- MVB Logo
- Founder: Mihai Ralea
- Dates active: 1938-1940
- Country: Romania
- Allegiance: Carol II of Romania
- Headquarters: Bucharest
- Newspaper: Muncă și Voe Bună Magazine
- Ideology: Monarchism Carol II of Romania's cult of personality
- Status: Dissolved
- Part of: National Renaissance Front

= Muncă și Voe Bună =

Romanian state-run workers' leisure organization (1938-1940)

Muncă și Voe Bună (Work and Good Cheer – MVB) was a Romanian state-run workers' socio-cultural leisure and service and organization active between 1938 and 1940, elaborated by social scientist Mihai Ralea under King Carol II's royal dictatorship. It was modeled after Nazi Germany’s Gemeinschaft Kraft durch Freude (Strength Through Joy – KdF) and Fascist Italy’s Opera Nazionale Dopolavoro (National Afterwork Club – OND).

== Context ==
Carol’s dictatorship began with the adoption of the 1938 Constitution, a largely authoritarian constitution that granted the king extended prerogatives, and it intensified with the creation of the National Renaissance Front, established with the purpose of creating a one-party corporatist system. A series of reforms in the field of labor followed.

Syndicates were abolished and replaced, according to the corporatist model, with guilds of workers, private employees, and craftsmen by the decree-law of 12 October 1938, granting them the right to "vertical" representation in the Parliament. At the same time, a decree-law was enacted to establish a minimum wage for private enterprises.

=== Creation and scope of the service ===

Interest in workers' leisure time in Romania at the end of the 1930s arose in response to the broader European trend of organizing vacations for the working class. The program of Muncă și Voie Bună aligned with this European and international trend. The issue of workers' free time had already been raised in the early interwar years, with the adoption of a draft convention on the eight-hour workday at the first session of the International Labor Conference held in Washington in 1919.

MVB flag, in use between 1938 and 1940.

The service originated in the summer of 1938, when the Council of Ministers authorized the creation of a leisure organization for workers under the name Muncă și Voe Bună. Its legal framework and organizational structure were later formalized through Royal Decree no. 520 of 20 February 1940, signed by King Carol II, Minister of Labor Mihail Ralea and the President of the Council of Ministers, Gheorghe Tătărescu.

- **Source material**:
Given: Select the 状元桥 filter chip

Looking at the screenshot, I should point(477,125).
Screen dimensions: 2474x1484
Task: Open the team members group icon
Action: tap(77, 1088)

- **Prompt 1**: In the Muncă și Voe Bună article, which royal decree formalized the organization's legal framework and structure?
- **Prompt 2**: Retype a passage of the Muncă și Voe Bună article. Begin at the words "Romanian state-run workers' leisure" and stop after "Club – OND).".
- **Prompt 3**: Write what comes next in the Muncă și Voe Bună article, continuing from the point where it stops.
The material has no connection to the Muncă și Voe Bună article.

- **Answer space 1**: Royal Decree no. 520 of 20 February 1940 formalized them.

- **Answer space 2**:
Romanian state-run workers' leisure organization (1938-1940)

Muncă și Voe Bună (Work and Good Cheer – MVB) was a Romanian state-run workers' socio-cultural leisure and service and organization active between 1938 and 1940, elaborated by social scientist Mihai Ralea under King Carol II's royal dictatorship. It was modeled after Nazi Germany’s Gemeinschaft Kraft durch Freude (Strength Through Joy – KdF) and Fascist Italy’s Opera Nazionale Dopolavoro (National Afterwork Club – OND).

- **Answer space 3**:
Its scope was the instruction and cultivation of workers, as well as the efficient organization of their leisure time. It was part of a broader cultural program under Carol's dictatorship and played an important role in the political indoctrination of workers and in securing their loyalty—the segment of society most exposed to Bolshevik influence, which the Romanian government had been trying to counter since the 1920s.

In a similar manner, Carol organized the youth into the paramilitary organization Straja Țării (The Sentinel of the Motherland), which had been active since 1935 and featured extensive sports and scouting programs, as well as military training, intended to shape their political beliefs and promote his cult of personality. Straja Țării was reorganized after 3 December 1938 precisely for this purpose.

== Structure, subordinated institutions and activity ==
The Muncă și Voie Bună service was placed under the jurisdiction of the General Directorate of Labor (subordinated to the Ministry of Labor), with responsibilities for organizing and coordinating workers' theater, workers' libraries and publications, and the creation of workers' universities where lectures could be held. It was also tasked with overseeing and organizing activities related to cinematography and radio broadcasting, music, sports and physical education, tourism, and excursions.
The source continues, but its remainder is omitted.